Iniciando CONNECT no Lado do Cliente SSH
Por si só, o cliente SSH não sabe nada sobre HTTP CONNECT. Em vez disso, ele oferece uma ProxyCommand opção que permite a outros programas facilitar a Conexão SSH. Aqui usamos o ProxyTunnel projeto que facilita isso. A configuração em ~/.ssh/config é a seguinte
Host svc-a-ns
Usuário jovyan
Nome do Host svc-a.ns.svc.cluster.local
Porta 80
Intervalo de Atividade do Servidor 100
Arquivo de Identidade ~/.ssh/my-private-key
Comando Proxy proxytunnel -v -p ssh.acmecorp.com:80 -o %h -d %h:%p
Com tudo isso feito, os usuários podem agora conectar-se facilmente e configurar seu fluxo de trabalho de desenvolvimento favorito - seja Neovim, VS Code, JetBrains IDE, etc.

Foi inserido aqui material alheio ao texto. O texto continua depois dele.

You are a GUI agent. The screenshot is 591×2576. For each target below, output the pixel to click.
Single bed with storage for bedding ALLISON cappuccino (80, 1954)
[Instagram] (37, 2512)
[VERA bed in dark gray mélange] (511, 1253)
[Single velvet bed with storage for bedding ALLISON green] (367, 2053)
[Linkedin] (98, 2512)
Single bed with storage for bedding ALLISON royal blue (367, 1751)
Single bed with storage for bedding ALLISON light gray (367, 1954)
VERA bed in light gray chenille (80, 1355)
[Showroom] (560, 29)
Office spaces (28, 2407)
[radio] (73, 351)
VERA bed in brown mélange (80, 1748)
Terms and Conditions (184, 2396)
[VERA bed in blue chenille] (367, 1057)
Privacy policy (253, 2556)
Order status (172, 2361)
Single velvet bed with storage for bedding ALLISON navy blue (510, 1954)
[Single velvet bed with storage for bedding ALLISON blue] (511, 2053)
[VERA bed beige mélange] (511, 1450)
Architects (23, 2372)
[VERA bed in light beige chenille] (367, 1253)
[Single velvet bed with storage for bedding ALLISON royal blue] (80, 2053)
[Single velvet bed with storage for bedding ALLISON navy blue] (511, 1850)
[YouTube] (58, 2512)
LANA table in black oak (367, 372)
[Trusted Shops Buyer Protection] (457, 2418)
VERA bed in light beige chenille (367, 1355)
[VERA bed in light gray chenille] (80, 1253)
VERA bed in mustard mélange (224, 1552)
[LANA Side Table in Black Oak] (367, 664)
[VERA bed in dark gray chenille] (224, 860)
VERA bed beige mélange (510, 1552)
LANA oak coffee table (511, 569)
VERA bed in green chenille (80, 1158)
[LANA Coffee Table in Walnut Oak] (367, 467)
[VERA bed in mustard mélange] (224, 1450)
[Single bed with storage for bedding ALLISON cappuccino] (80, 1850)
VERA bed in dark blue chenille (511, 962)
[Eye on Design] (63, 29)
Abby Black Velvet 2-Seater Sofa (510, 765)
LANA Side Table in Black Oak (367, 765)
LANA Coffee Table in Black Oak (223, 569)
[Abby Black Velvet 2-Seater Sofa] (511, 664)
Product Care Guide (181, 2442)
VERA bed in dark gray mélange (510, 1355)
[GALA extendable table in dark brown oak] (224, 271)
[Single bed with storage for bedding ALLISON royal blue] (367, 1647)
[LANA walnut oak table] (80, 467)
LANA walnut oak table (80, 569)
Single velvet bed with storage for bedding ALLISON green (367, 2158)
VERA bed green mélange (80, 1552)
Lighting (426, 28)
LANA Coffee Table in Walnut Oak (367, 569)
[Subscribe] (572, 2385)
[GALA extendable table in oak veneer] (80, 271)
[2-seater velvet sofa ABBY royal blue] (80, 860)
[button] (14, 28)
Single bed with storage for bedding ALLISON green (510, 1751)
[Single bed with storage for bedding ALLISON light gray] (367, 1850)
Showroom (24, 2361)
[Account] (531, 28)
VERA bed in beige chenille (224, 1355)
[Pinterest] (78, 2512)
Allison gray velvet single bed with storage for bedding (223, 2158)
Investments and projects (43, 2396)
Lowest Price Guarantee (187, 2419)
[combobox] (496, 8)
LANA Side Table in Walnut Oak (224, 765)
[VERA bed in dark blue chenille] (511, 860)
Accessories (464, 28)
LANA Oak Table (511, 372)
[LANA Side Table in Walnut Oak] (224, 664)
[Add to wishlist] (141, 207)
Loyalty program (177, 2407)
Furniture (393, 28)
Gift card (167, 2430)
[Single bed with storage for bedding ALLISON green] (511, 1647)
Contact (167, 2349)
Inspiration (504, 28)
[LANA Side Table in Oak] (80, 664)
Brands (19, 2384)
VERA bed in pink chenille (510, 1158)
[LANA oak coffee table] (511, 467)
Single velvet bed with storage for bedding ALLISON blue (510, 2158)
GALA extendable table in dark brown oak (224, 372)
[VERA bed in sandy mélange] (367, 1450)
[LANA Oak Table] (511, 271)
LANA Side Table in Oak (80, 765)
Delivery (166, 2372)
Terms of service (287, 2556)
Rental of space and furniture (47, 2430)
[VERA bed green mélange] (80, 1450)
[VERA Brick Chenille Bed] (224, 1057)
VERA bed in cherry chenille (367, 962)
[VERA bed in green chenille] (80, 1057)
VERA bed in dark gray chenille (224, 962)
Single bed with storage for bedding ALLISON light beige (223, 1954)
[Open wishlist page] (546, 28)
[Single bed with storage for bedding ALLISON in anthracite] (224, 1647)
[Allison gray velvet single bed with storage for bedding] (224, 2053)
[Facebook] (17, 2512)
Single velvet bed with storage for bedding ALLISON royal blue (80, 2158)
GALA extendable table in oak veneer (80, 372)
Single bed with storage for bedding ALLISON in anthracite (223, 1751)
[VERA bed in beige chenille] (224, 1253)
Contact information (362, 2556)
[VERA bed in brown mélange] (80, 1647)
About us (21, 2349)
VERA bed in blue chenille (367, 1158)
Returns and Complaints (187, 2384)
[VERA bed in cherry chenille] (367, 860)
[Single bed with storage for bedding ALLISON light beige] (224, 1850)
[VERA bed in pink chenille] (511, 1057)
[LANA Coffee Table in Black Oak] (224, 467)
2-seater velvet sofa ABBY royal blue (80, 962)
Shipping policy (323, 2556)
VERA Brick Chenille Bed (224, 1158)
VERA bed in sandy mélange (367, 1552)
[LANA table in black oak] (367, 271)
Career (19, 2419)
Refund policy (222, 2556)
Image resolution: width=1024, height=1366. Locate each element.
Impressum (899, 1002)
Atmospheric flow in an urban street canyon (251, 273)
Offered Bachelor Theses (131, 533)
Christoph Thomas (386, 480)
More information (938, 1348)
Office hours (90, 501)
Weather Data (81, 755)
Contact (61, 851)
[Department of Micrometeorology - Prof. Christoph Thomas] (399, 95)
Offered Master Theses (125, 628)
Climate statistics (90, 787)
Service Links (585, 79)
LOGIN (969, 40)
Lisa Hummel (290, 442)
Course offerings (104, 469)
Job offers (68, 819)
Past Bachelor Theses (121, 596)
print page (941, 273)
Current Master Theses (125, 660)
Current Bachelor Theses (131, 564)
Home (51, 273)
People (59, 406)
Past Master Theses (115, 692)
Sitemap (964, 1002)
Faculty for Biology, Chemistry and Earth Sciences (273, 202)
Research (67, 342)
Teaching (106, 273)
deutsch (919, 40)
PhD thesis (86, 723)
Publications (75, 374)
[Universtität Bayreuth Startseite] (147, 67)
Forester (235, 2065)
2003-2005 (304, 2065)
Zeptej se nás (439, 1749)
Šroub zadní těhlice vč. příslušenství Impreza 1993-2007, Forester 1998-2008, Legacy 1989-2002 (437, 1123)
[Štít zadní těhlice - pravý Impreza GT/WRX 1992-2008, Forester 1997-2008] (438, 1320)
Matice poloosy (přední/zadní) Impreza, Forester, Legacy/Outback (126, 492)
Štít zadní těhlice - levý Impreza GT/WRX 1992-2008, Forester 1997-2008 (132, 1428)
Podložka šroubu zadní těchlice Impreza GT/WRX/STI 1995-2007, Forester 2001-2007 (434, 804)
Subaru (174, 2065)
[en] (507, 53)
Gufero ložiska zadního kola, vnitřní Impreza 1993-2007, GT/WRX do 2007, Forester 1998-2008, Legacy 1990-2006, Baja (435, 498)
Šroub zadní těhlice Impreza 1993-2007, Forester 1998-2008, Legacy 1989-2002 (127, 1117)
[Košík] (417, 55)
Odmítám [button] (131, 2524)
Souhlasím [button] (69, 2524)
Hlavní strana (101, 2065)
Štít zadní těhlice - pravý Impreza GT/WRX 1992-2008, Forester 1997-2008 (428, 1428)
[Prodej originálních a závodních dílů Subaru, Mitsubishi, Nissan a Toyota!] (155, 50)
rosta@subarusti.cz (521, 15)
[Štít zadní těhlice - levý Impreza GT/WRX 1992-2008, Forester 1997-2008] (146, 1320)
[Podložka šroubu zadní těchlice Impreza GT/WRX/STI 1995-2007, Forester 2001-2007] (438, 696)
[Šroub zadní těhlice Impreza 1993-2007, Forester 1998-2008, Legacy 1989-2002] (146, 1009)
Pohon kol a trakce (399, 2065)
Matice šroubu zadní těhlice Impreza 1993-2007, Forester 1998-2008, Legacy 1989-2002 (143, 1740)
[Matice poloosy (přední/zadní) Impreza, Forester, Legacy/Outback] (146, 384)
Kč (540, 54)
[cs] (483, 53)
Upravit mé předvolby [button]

Limitações e Soluções Potenciais
Embora este recurso melhore significativamente a Experiência do Desenvolvedor em termos de edição e execução de código, algumas limitações ainda se aplicam porque ainda estamos a ser executados dentro de um contentor.
- O Docker não funciona porque já estamos dentro de um contentor. Teoricamente, é possível fazer algumas coisas funcionarem com DIND, mas isso vem com os seus desafios.
- As alterações feitas no sistema de ficheiros raiz do contentor
/não são persistentes após reinícios do contentor. Nós fornecemos uma forma de estender a nossa imagem de Servidor SSH e iniciar a partir dessas imagens personalizadas. - Os Pods do Kubernetes são concebidos para serem efémeros e podem ser movidos, mas isso é indesejável para um ambiente de desenvolvimento. Nós configuramos orçamentos de interrupção de pod para evitar que o pod seja movido.
- Embora o proxy seja transparente, o tráfego ainda flui através do balanceador de carga e dos pods Istio Envoy. Isso significa que fazer algo incomum no desenvolvimento, como carregar/descarregar ficheiros enormes, pode consumir largura de banda e recursos e afetar outro tráfego. É melhor usar um conjunto separado de pods LoadBalancer, Gateway, Envoy para conectar-se a Contentores SSH.
Contentores de servidor SSH no Kubernetes na TrueFoundry
TrueFoundry é uma PaaS de implementação de ML/LLM sobre Kubernetes para acelerar os fluxos de trabalho dos desenvolvedores, ao mesmo tempo que lhes permite total flexibilidade no teste e implementação de modelos, garantindo total segurança e controlo para a equipa de Infraestrutura. Através da nossa plataforma, permitimos que as equipas Implantar e monitorar modelos em 15 minutos com 100% de confiabilidade, escalabilidade e a capacidade de reverter em segundos - permitindo-lhes economizar custos e lançar modelos em produção mais rapidamente, possibilitando a concretização de valor de negócio real.